Documento de origem:
◇ ◇ ◇ ◇ ◇ ◇ ◇

21 março 2025

Ideologia na política externa

Governo da Venezuela entregou 180 mil hectares ao MST para um projeto de agroecologia, e o Itamaraty acertou cooperação técnica com a área de agricultura e alimentação do país, mas o governo brasileiro não tem conseguido avançar na negociação para libertar exilados na embaixada da Argentina no país

O presidente da Venezuela, Nicolás Maduro, apresenta o projeto Patria Grande del Sur (Foto: governo da Venezuela)

O presidente da Venezuela, Nicolás Maduro, inaugurou na semana passada o projeto Pátria Grande do Sul, no estado Bolívar, no sul do país, na fronteira com Roraima. Foram entregues 180 mil hectares de terra ao Movimento dos Trabalhadores Rurais Sem Terra (MST), que fará um trabalho em conjunto com o governo venezuelano para ampliar a produção de alimentos seguindo o viés da agroecologia. 

De acordo com Maduro, serão produzidos 30 mil hectares de feijão, além de frutas, mamão, cana-de-açúcar, inhame, frango, carne de porco, carne bovina e seus derivados, vegetais, milho e galinhas. O MST também prepara a produção de um banco de sementes nativas tradicionais e um viveiro de mudas para reflorestamento.

‘O projeto é um modelo de produção agroecológico, com formação política e técnica, e demonstra o compromisso do movimento com a revolução bolivariana’

A coordenadora da brigada do MST na Venezuela, Rosana Fernandes, afirmou que o projeto é um modelo de produção agroecológico, com formação política e técnica. De acordo com ela, o projeto demonstra o compromisso do movimento com a revolução bolivariana. O MST atua no país há quase 20 anos em parceria com as comunas venezuelanas, ajudando em projetos de agroecologia, além de formação técnica e a produção de alimentos orgânicos.

Além da cooperação do MST com o governo venezuelano, no último dia 12, o Diário Oficial da União publicou memorando de entendimento estabelecendo as bases de cooperação técnica entre o Itamaraty e três ministérios venezuelanos da área de agricultura e alimentação e com comunidades e movimentos sociais. As atividades de cooperação deverão ser implementadas pelos Ministérios do Desenvolvimento Agrário e da Agricultura, pela Conab e pela Embrapa. 

Não houve qualquer manifestação oficial do governo brasileiro sobre o assunto.

‘Depois das sucessivas controvérsias criadas pelo apoio de Lula a Maduro, o governo brasileiro conduz o relacionamento bilateral de maneira discreta’

Depois das sucessivas controvérsias criadas pelo apoio de Luiz Inácio Lula da Silva a Maduro na contestada eleição presidencial e de ataques públicos de Maduro a Lula, o governo brasileiro conduz o relacionamento bilateral de maneira discreta. A negociação desses acordos e a participação do MST no projeto Pátria Grande do Sul foi feita com a intermediação do governo brasileiro, por meio do Itamaraty.

◇ ◇ ◇ ◇ ◇ ◇ ◇

Instrução 1: Liste os órgãos e entidades que, segundo o artigo sobre o projeto Pátria Grande do Sul, deverão implementar as atividades de cooperação técnica previstas no memorando de entendimento.
Instrução 2: De acordo com o artigo sobre o projeto Pátria Grande do Sul, quem coordena a brigada do MST na Venezuela?
Instrução 3: Prossiga com o artigo sobre o projeto Pátria Grande do Sul a partir do ponto em que ele termina.
As entradas provêm de outra fonte, sem relação com o artigo.

◇ ◇ ◇ ◇ ◇ ◇ ◇

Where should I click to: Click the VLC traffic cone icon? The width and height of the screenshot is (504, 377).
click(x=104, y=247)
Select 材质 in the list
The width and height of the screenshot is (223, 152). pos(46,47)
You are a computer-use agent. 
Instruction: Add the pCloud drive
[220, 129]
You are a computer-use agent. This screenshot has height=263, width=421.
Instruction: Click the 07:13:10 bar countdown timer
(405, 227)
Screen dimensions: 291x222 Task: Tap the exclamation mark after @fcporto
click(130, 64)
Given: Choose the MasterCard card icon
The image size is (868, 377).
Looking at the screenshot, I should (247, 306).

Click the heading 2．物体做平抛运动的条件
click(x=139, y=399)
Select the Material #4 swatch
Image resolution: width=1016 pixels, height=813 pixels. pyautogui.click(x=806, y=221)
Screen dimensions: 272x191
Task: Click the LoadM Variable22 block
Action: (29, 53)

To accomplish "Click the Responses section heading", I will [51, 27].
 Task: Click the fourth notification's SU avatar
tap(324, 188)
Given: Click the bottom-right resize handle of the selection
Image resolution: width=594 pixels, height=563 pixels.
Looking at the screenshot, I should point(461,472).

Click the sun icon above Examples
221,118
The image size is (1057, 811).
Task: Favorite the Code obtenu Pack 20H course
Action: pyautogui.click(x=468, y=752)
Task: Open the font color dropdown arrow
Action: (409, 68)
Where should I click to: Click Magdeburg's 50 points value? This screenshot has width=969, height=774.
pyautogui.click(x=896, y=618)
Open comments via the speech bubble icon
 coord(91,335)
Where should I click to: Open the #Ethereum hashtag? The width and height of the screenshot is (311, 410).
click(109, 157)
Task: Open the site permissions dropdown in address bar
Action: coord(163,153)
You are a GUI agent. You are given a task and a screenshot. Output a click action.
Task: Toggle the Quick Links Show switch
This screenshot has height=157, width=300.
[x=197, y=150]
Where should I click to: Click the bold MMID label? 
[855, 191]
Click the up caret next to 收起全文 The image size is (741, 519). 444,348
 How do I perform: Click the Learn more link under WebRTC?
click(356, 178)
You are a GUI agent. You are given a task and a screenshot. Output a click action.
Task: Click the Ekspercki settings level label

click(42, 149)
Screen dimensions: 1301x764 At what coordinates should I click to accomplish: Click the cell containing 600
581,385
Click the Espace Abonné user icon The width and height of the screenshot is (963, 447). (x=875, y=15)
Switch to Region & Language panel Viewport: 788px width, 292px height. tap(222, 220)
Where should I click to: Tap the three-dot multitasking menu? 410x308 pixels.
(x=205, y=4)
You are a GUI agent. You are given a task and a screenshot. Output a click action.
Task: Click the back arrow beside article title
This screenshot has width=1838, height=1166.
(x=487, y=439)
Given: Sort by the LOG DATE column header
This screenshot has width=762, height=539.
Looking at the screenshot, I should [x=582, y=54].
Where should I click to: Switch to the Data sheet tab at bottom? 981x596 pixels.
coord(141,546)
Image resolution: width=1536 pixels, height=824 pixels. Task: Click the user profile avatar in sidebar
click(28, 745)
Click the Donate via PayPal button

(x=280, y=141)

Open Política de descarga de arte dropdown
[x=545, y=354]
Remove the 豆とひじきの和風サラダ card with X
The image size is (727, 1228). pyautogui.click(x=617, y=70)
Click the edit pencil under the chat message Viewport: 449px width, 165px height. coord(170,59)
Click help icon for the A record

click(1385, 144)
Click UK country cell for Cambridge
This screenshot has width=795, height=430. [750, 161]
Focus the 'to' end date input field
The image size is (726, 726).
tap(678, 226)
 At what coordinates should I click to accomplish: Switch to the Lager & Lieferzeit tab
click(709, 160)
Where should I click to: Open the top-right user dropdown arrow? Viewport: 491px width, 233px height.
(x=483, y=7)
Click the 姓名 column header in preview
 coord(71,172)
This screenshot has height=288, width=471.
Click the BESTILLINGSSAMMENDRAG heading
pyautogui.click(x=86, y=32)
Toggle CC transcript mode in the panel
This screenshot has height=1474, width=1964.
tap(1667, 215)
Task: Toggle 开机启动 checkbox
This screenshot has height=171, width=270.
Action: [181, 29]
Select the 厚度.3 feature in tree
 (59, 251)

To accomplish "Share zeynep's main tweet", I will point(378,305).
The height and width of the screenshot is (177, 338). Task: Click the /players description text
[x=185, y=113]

◇ ◇ ◇ ◇ ◇ ◇ ◇

Resposta final 1: Ministério do Desenvolvimento Agrário, Ministério da Agricultura, Conab e Embrapa.

Resposta final 2: Rosana Fernandes.

Resposta final 3:
Enquanto esses acordos estavam sendo negociados e assinados, o Brasil, que representa os interesses da Argentina na Venezuela, não consegue convencer Maduro a autorizar a saída da embaixada da Argentina de cinco venezuelanos exilados e submetidos a toda sorte de restrições. O apoio do Brasil a esses acordos na área agrícola teria sido uma oportunidade para, em troca, obter a concordância de Maduro para a saída dos exilados.

‘Do ponto de vista da credibilidade do Itamaraty, seria importante que o pedido da Argentina, intermediado pelo Brasil, fosse atendido para evitar que surjam interpretações segundo as quais o Brasil não está se empenhando para resolver a questão’

Dada a maneira como a política externa em relação à Venezuela está sendo tratada – avanço com toda a discrição para evitar a repercussão negativa interna – poderemos ter novas surpresas nas próximas semanas e meses. Do ponto de vista da credibilidade do Itamaraty, seria importante que o pedido da Argentina, intermediado pelo Brasil, fosse atendido para evitar que surjam interpretações segundo as quais o Brasil não está se empenhando para resolver a questão para não constranger a Venezuela e que está mostrando pouca disposição para ajudar a Argentina.

Enquanto isso, como parte da “Jornada de Luta das Mulheres sem Terra”, o MST promoveu mais de 70 ações de protestos e invasões entre os dias 11 e 14 de março, em todas as regiões do Brasil. 

As manifestações reivindicam mais apoio à reforma agrária e criticam o agronegócio. Essas ações antecedem o “Abril Vermelho” do movimento, anual calendário de invasões do grupo. O governo Lula remanejou cerca de R$ 40 bilhões no Orçamento de 2025 para aliados e programas petistas, incluindo o MST, contemplado em duas frentes, que somam R$ 750 milhões.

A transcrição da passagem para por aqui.